** Exercise aim **
Copy the lines of the listing below word for word, from the line containing "Task: Open the Licensing dropdown" through the line containing "Action: [39, 860]", both ends included.
>> BEGIN Records to process
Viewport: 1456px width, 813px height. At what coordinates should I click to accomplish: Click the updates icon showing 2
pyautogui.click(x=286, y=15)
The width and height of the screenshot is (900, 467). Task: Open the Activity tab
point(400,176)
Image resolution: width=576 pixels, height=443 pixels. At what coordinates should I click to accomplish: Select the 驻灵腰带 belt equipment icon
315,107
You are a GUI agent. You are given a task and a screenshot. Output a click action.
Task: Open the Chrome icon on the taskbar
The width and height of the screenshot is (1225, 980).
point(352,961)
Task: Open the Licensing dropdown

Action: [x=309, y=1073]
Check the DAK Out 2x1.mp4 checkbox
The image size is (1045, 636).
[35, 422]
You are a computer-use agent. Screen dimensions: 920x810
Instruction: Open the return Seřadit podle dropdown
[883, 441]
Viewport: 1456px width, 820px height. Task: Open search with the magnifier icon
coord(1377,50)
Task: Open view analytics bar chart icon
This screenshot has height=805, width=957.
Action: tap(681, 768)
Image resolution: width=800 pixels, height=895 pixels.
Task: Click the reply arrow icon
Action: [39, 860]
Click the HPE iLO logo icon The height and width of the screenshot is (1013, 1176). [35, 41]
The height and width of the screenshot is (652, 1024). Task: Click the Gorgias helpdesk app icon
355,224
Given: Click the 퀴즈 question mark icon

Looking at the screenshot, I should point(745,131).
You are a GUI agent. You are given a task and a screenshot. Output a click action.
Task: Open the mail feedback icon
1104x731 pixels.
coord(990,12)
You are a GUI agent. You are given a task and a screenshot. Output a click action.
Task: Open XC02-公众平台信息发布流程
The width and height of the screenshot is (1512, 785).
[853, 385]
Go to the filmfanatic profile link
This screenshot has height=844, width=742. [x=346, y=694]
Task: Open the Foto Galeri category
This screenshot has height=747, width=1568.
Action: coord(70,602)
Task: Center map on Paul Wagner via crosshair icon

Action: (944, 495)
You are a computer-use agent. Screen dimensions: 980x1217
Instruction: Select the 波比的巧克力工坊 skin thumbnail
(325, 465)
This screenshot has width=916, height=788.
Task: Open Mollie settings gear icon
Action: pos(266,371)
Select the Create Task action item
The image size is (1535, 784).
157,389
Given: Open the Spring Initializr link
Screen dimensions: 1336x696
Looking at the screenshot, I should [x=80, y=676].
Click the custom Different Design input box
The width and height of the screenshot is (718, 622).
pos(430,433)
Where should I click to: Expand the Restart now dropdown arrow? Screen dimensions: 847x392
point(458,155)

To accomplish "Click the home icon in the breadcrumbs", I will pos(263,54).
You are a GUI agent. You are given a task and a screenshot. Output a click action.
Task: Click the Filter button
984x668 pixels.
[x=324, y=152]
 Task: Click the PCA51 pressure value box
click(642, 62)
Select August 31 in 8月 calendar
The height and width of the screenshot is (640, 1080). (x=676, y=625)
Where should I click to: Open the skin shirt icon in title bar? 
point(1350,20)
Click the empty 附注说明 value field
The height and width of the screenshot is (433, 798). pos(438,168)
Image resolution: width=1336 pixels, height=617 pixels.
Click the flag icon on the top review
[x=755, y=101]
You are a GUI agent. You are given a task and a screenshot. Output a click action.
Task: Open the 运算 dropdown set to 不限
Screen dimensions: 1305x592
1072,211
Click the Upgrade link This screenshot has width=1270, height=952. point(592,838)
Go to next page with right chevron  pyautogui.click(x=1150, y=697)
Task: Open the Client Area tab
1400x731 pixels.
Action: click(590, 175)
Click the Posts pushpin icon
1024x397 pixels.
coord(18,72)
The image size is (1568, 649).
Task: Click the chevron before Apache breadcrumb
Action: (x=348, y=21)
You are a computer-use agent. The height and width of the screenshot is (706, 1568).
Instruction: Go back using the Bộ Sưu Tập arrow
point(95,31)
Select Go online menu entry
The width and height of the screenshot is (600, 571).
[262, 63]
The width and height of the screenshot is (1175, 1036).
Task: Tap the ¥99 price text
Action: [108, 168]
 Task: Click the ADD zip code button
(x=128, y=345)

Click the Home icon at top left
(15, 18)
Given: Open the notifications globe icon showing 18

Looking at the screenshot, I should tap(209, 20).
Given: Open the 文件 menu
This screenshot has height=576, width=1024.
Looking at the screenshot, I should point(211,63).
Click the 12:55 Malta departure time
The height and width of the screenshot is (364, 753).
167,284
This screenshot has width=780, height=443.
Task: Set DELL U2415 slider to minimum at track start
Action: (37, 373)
>> END Records to process
** Response to the task **
Task: Open the Licensing dropdown

Action: [x=309, y=1073]
Check the DAK Out 2x1.mp4 checkbox
The image size is (1045, 636).
[35, 422]
You are a computer-use agent. Screen dimensions: 920x810
Instruction: Open the return Seřadit podle dropdown
[883, 441]
Viewport: 1456px width, 820px height. Task: Open search with the magnifier icon
coord(1377,50)
Task: Open view analytics bar chart icon
This screenshot has height=805, width=957.
Action: tap(681, 768)
Image resolution: width=800 pixels, height=895 pixels.
Task: Click the reply arrow icon
Action: [39, 860]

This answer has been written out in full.